In both studies, there is the possibility of underdiagnosis of surgical site infection because of patients that may have been treated elsewhere for SSI without recording in the database. In our study, this would have been only possible in cases with an SSI more than 1 year after the index operation, because we registered the infection status of all patients at 1 year follow-up on the outpatient clinic.

A limitation of this external validation is the potential lack of similarity of definitions of predictor variables. Despite several mail attempts by our study group, the authors of the prediction model were not able to inform us about their methods. In addition, the incidence of preexisting medical comorbidities as used in the prediction model of Lee et al. (congestive heart failure, rheumatoid arthritis, and diabetes) could not be compared because these were not further specified in the article.

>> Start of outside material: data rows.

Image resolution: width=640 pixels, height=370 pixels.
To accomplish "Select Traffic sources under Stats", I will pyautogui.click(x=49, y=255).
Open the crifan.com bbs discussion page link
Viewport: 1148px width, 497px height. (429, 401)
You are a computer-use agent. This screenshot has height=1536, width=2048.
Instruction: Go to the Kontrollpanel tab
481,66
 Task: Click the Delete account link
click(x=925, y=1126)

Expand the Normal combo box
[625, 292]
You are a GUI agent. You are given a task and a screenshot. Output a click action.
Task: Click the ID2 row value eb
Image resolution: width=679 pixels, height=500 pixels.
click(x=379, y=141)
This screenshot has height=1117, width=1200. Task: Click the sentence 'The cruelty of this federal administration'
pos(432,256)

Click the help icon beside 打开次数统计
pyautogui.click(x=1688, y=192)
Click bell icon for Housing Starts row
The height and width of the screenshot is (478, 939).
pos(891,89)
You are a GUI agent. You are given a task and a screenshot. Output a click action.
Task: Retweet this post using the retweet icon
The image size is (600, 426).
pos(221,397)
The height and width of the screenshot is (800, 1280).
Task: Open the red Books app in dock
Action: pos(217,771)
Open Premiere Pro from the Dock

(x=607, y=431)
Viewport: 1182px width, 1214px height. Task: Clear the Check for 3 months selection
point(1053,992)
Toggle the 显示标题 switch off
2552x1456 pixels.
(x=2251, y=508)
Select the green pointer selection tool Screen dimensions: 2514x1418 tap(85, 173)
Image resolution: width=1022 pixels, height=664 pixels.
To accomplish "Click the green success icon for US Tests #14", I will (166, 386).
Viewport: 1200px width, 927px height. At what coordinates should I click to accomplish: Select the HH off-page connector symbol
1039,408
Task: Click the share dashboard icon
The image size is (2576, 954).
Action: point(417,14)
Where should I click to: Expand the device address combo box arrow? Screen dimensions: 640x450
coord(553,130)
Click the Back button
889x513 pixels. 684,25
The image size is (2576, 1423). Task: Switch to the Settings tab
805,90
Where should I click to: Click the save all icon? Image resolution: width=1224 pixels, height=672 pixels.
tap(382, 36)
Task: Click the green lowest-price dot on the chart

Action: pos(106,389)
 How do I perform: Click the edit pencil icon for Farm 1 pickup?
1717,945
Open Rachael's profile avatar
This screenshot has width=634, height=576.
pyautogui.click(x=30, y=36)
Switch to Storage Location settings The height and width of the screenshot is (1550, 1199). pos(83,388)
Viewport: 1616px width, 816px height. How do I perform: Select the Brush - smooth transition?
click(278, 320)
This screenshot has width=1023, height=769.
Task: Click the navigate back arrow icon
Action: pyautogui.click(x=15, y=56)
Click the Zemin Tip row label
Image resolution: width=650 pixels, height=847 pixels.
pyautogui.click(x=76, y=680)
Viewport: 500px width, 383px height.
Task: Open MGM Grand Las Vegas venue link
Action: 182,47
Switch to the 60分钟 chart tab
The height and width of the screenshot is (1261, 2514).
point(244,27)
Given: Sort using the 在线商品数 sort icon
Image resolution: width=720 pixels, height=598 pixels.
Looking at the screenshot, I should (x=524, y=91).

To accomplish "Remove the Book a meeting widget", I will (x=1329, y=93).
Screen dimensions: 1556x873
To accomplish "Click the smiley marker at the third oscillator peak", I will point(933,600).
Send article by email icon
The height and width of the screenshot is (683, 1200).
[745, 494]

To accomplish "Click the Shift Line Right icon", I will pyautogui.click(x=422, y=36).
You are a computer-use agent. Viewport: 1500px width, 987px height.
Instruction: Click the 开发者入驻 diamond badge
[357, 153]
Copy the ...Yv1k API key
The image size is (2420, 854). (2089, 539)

A second limitation is the sample size of our cohort. Even though the absolute size is quite large, the number of events (SSI) is only 60. A study suggests using at least 100 events and 100 non-events for an external validation study [19]. Therefore, our results may be less precise.

In prior research, more risk factors were identified to increase the risk of SSI after spine surgery than used in the prediction model of Lee et al. In our opinion, some of these factors would be important to include in a model for SSI following (instrumented) spinal surgery of the thoracolumbar spine: smoking, alcohol use, and previous spine surgery [5, 6, 20]. These factors are important in shared decision-making and communication with patients undergoing spinal surgery because some of these factors, such as smoking behavior, can be adapted during workup.

Conclusion

The model presented by Lee et al. shows poor predictive performance in our cohort of Western European patients undergoing instrumented spinal surgery. For valid and accurate prediction of SSI after instrumented spine surgery in an academic center, a better prediction model should be developed, preferably with more, and better defined risk factors earlier described in literature for a patient population that is better comparable with the population in our academic spine center. After the development of such a prediction model, this should also be externally validated in similar populations to use it as a broad and more general model. A valuable tool for validations of new models could be high-volume national and international registry data to compare factors such as diagnosis, operations, comorbidity, and incidence of infection in large patient populations, because of the low incidence of SSI in spine surgery.